The answers say A because However I chose B (knowing that percentage ionisation increased) because, if we added water in this equilibrium reaction the pH would decrease as more H+ ions are formed?

Easiest way of looking at this: you're diluting an acid solution. There is no way you can increase any concentration of any solute.

[AwayBroadcast]

Might as well also ask, do we get consequential marks in chem? As in we don't lose answer marks for consequent parts of the question?

We do so if worse comes to worse and you can't figure out the answer to a question, but you need that answer for the following question or one later on, just write down a random number as the answer and continue on as if you are the most confident person in the world that that answer is correct!! haha

[eddybaha]

If for question we found that I = 0.23 A (to 2. sig. figs) but the unrounded answer was I = 0.2345A, which answer would we use if the next part of the question calculate the energy? The rounded or exact answer? (because in the solutions, they've used the rounded one and I've always used exact).
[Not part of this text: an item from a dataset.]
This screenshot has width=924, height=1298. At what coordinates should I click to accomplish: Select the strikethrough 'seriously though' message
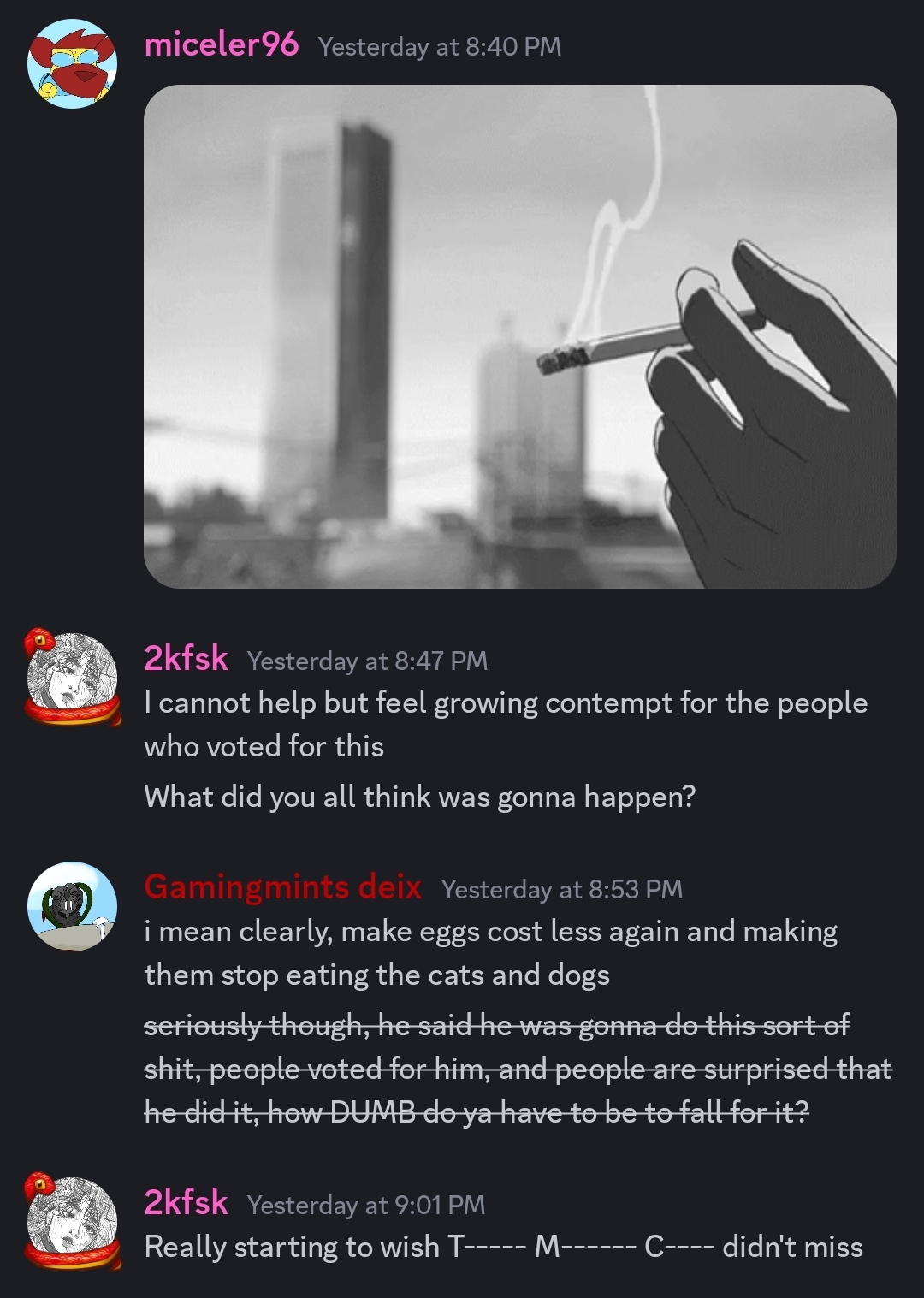[x=518, y=1069]
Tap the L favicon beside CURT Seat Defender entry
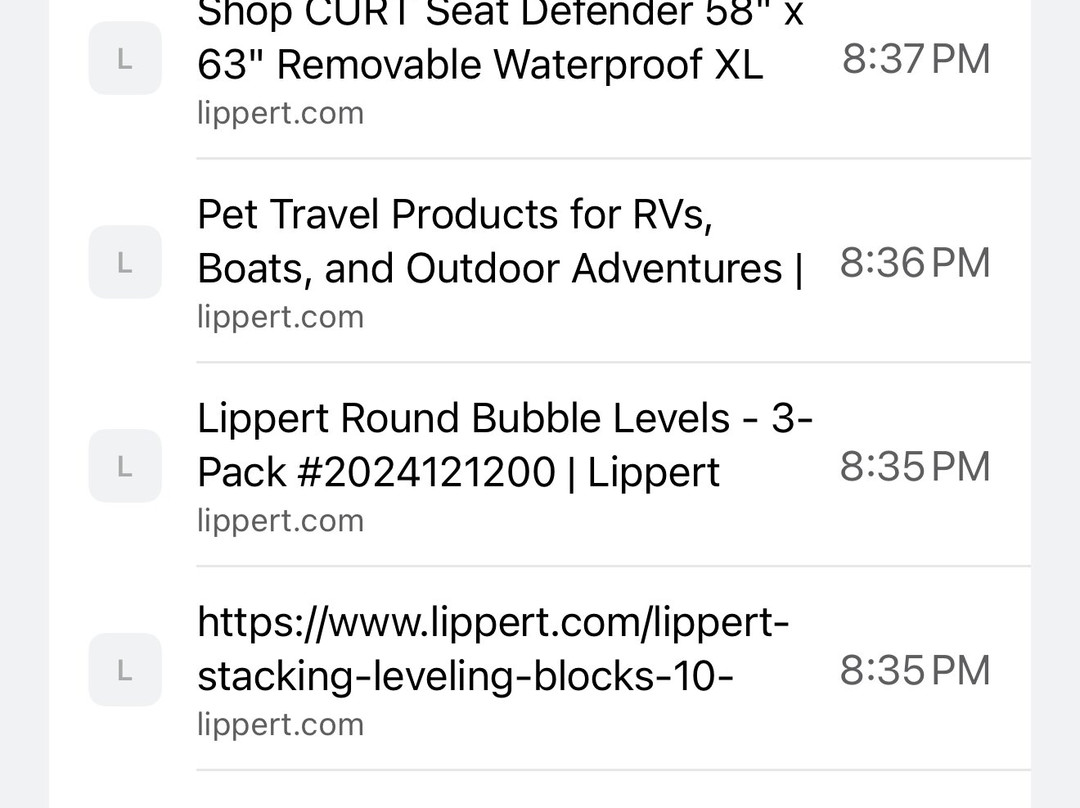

you use the exact value in your calc, but they usually accept a range of values anyways.

[Mafioso]

I get confused when calculating the mol of electrons. Say I am dealing with Al3+, when do I multiply the mol of electrons by 3 and when do I divide by 3?

[Edward21]

Insight 2013
Q21 - 20mL of distilled water is added to a 0.1 M ethanoic acid solution. As a result of this dilution, the
A - pH decreases and the percentage ionisation of the acid increases
B - pH drops and the percentage ionisation of the acid decreases
C - pH increases and the percentage ionisation decreases
D - pH does not change because ethanoic acid is a weak acid

The answers say A because However I chose B (knowing that percentage ionisation increased) because, if we added water in this equilibrium reaction the pH would decrease as more H+ ions are formed?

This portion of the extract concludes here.